ARBEITSAUFTRAG
Fassen Sie im Text zur Analyse der Klassenbedingungen den Absatz, der mit „Leitfragen für die Analyse räumlich-zeitlicher Bedingungen“ beginnt, als knappe Stichpunktliste zusammen.

TEXTAUSZUG
== == ==

Leitfragen für die Analyse der Klassenbedingungen (GAL 3.1) Wie groß ist die Klasse? Wie setzt sie sich hinsichtlich Alter und Geschlecht zusammen? Übersicht 8: Leitfragen für Analyse der Klassenbedingungen I
Weitere individuelle Bedingungen und Klassenbedingungen erfassen sowie Unterrichtskonzept arrangieren Das Klassenklima wird in GAL 3.4 dokumentiert und lässt sich entsprechend der drei Dimensionen des Klassenklimas aufspalten.
Leitfragen für die Analyse des Klassenklimas als Teil der Klassenbedingungen (GAL 3.4) Wie sind die Beziehungen zwischen Lehrkraft und den Schülerinnen und Schülern? Wie wird der Unterricht der Lehrkraft allgemein durch die Schülerinnen und Schüler eingeschätzt? Wie sind die Beziehungen der Schülerinnen und Schüler untereinander? Übersicht 9: Leitfragen für Analyse der Klassenbedingungen II
Die räumlich-zeitlichen Bedingungen werden in GAL 3.6 dokumentiert und berücksichtigen sowohl die zeitlichen als auch die räumlichen Bedingungen.
Leitfragen für die Analyse räumlich-zeitlicher Bedingungen als Teil der Klassenbedingungen (GAL 3.6) Welches Zeitmodell ist üblich (z. B. 45-Minuten-Takt, 90-Minuten-Takt, ungetaktet)? Reicht die Unterrichtszeit für diese Planung? Wenn kritisch: Welche Folgemaßnahmen (z.B. Differenzierungsmaßnahmen, zusätzliche/streichbare Lernschritte) können getroffen werden? Sind aufgrund des Tages und der Uhrzeit bzw. Lage des Unterrichts besondere Bedingungen zu berücksichtigen? Inwieweit unterstützt die Gestaltung des Klassenraums die Arbeit im Unterricht (Raumkonzept, vorhandene technische Bedingungen und deren Funktionsweise, Sitzordnung und Raumlayout)? Wenn kritisch: Wie können diese Bedingungen lernförderlich gestaltet werden? Übersicht 10: Leitfragen für Analyse der Klassenbedingungen III
Mit diesen Ausführungen wird die Analyse der Bedingungen des Wirtschaftsunterrichts vorläufig abschlossen.

== == ==

INHALT DES DATENSATZES

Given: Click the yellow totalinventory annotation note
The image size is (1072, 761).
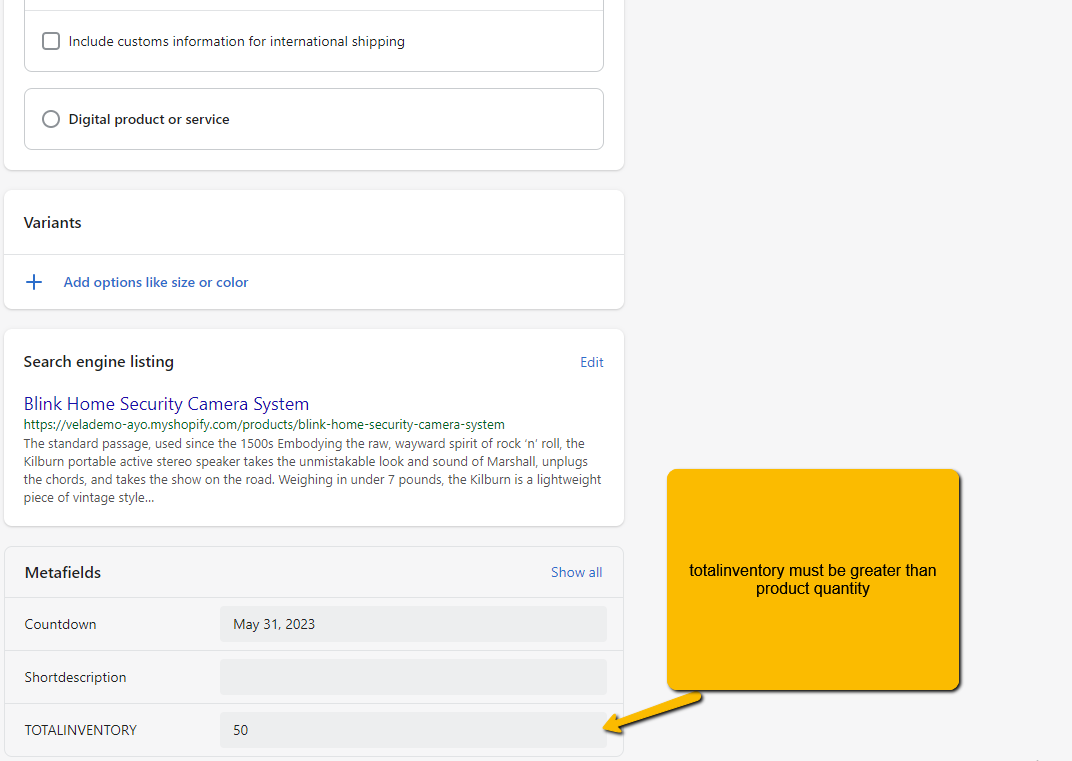Looking at the screenshot, I should (813, 579).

== == ==

LÖSUNG
Leitfragen zu räumlich-zeitlichen Bedingungen (GAL 3.6, Übersicht 10):
- Welches Zeitmodell ist üblich (45-Minuten-Takt, 90-Minuten-Takt oder ungetaktet)?
- Reicht die Unterrichtszeit für die Planung? Falls nicht: Welche Folgemaßnahmen sind möglich (etwa Differenzierung, zusätzliche oder streichbare Lernschritte)?
- Ergeben sich aus Tag, Uhrzeit bzw. Lage des Unterrichts besondere Bedingungen?
- Wie gut unterstützt der Klassenraum die Arbeit (Raumkonzept, technische Ausstattung und deren Funktionsweise, Sitzordnung, Raumlayout)? Falls kritisch: Wie lässt er sich lernförderlich gestalten?